Bariton Thomas Hampson Quelle: Unbekannt

Von Verena Großkreutz

Stuttgart -Er braucht keinen Umblätterer, er hat die Musik verinnerlicht. Er formt die Texte der Lieder mit den Lippen, während er den Flügel spielt. Angespannt ist seine Körperhaltung, vollkommen konzentriert auf die Atmosphäre, die es gilt aufzubauen. Blitzschnell ändert er Farben, Stimmungen, Stärkegrade. Wenn wie in Hugo Wolfs „Er ist’s“ vom Frühling die Rede ist, baut sich in Sekunden eine ungeheure Energie auf, und in Schuberts „Forelle“ scheint vor dem inneren Auge sofort das „helle Bächlein“ auf, so sprudelig und fröhlich gelingen Wolfram Rieger die wellenförmig auf und ab hüpfenden Tonschleifchen. In Schuberts „An die Laute“ tönen aus dem Riesenflügel leiseste, zarte Zupfer, und wenn Rieger den letzten Ton angeschlagen hat, ist das Stück noch lange nicht zu ende. Es tönt nach.

Rieger ist ein ganz Großer. Ein großer Liedgestalter, wie man heute Pianisten nennt, die in Liederrecitals die Singenden am Klavier begleiten. Und dafür wurde Rieger gestern im ausverkauften Opernhaus Stuttgart zusammen mit dem großen Bariton Thomas Hampson mit der Hugo-Wolf-Medaille ausgezeichnet. Die beiden arbeiten seit 25 Jahren als Liedduo zusammen, haben mit ihren Interpretationen der Lieder Schumanns, Mahlers oder Mendelssohns Geschichte geschrieben. Der charmante Sänger trat in dieser Preisverleihungsmatinee mit Liedern von Schubert, Schumann, Wolf und Strauss nicht selbst auf. Er saß in der erste Reihe, schüttelte Hände, küsste Wangen und erfreute sich sichtbar nicht nur am Klavierspiel Riegers, sondern vor allem auch am Gesang seiner Kollegin, der großartigen Anja Harteros, die mit ihrer nuancierten Gestaltung und extrem wandlungsfähigen Sopranstimme das Haus zu euphorischen Jubel brachte. Wunderbar, wie sie in Schuberts „Im Haine“ die besungene Sonne mit langem Atem und weiten Phrasen stimmlich zum Strahlen brachte, wie fein nuanciert sie in Hugo Wolfs „Mein Liebster singt am Haus“ aus emotionalen Farben Trauer, Wut und Ironie formte und wie sie immer wieder aus Liedern kleine dramatische Szenen machte - mit fein eingesetzter Gestik und Mimik. Anja Harteros und Wolfram Rieger - auch so ein Dreamteam.

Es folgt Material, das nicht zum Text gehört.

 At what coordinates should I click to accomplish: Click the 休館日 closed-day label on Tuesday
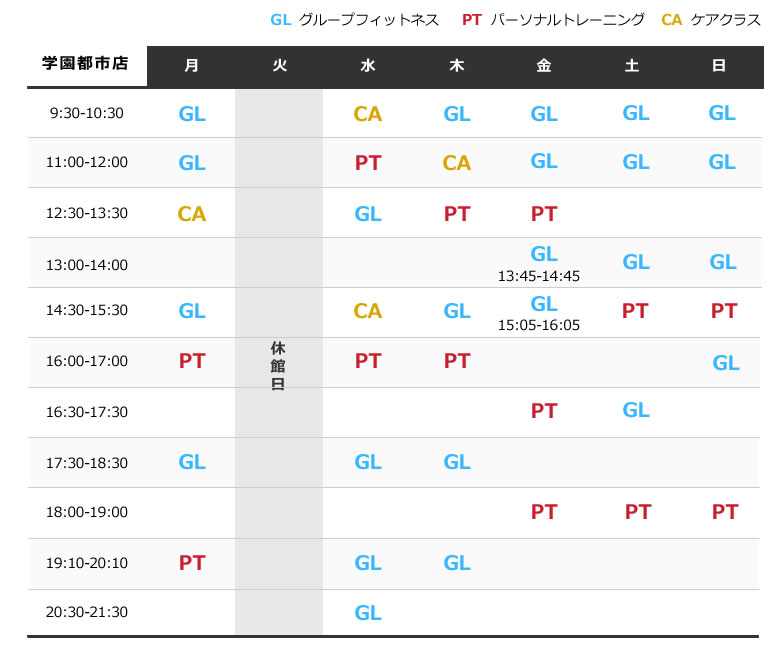[278, 365]
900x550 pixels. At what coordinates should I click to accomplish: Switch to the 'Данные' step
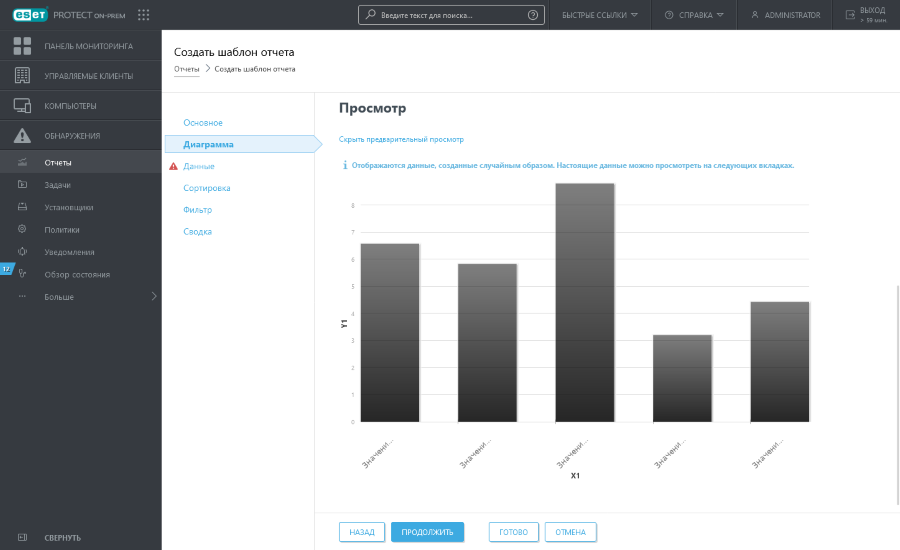pyautogui.click(x=199, y=166)
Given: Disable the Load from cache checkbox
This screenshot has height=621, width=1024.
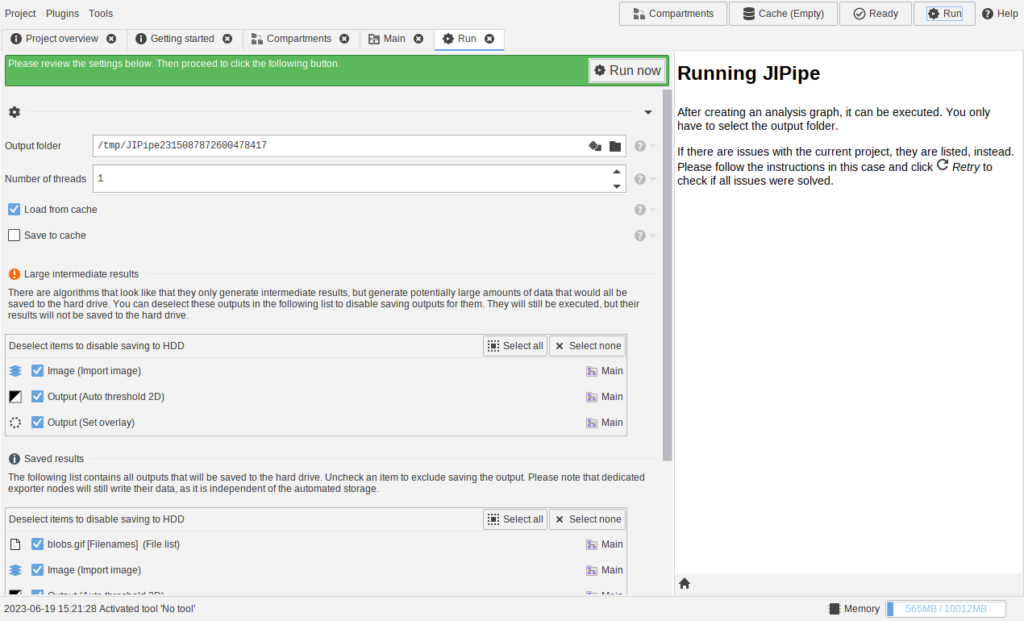Looking at the screenshot, I should point(14,209).
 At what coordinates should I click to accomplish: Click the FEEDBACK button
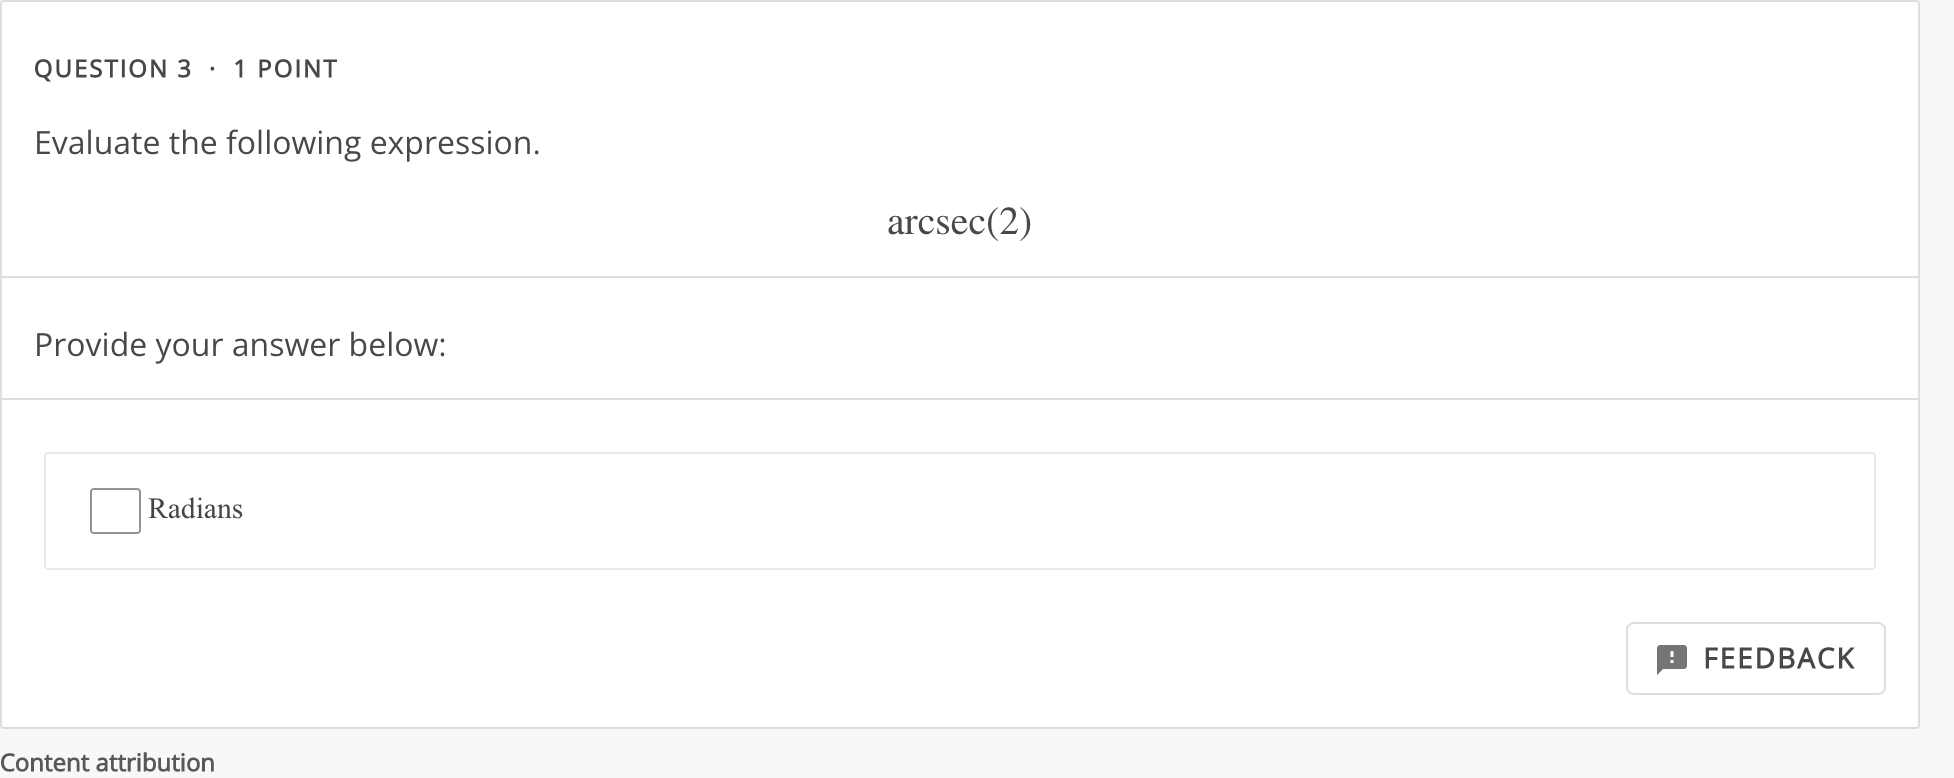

Mit ihrer Medaille ehrte die Hugo-Wolf-Akademie jetzt zum siebten Mal Künstler für ihre Verdienste in der Liedkunst. „Aber es ist das erste Mal in der Geschichte der Liedinterpretation“, betont die Laudatorin des Abends, die Musikpublizistin Eleonore Büning, „dass die Akademie ein Liedduo auszeichnet - als eine für das German Lied essenzielle und untrennbare Interpretationsgemeinschaft. Das ist ein Signal, das ist ein Zeichen, und das ist ein Fest“.

Denn es sei immer noch so, dass auf den Plattencovern oft nur die Sänger abgebildet seien. Die Pianisten erschienen nur mit Namen - kleiner gedruckt oft oder gar nur auf der Rückseite der CDs, als gebe eine Hierarchie zwischen Wort und Ton, als sei der Sänger der Boss und der Begleiter der Diener, der nicht zu laut werden dürfe.

Sie lobte Wolfram Riegers „fließend atmende Leichtigkeit, mit der er die Nuancen des Phrasenverlaufs abwägt, musikalische Gedanken formuliert, die jeder verstehen kann“, die „transparente und farbige Sprachfähigkeit seiner zehn Finger“ sowie „die intellektuell fundierte Ausdruckskraft, die hinter diesem speziellen zarten Rieger-Tonfall steht“.

„Nobles Timbre“

Und Thomas Hampson? Büning schwärmte über sein „nobles Timbre, das prächtige Volumen, die balsamische Mittellage, die helle lupenreine Höhe, das sichere Fundament, seine unfassbar schönen Registerwechsel“, freute sich über „seinen Sinn für Dramatik und Situationskomik, seinen Perfektionismus und seine zauberhafte Neugierde“, die sein Repertoire riesig mache. Es gebe fast nichts, was er nicht singen könne. Und zitierte einen Kollegen: „Hampson ist eine Allzweckwaffe, man kann ihn sicherlich auch anrufen und bitten einzuspringen, wenn die Netrebko abgesagt hat“.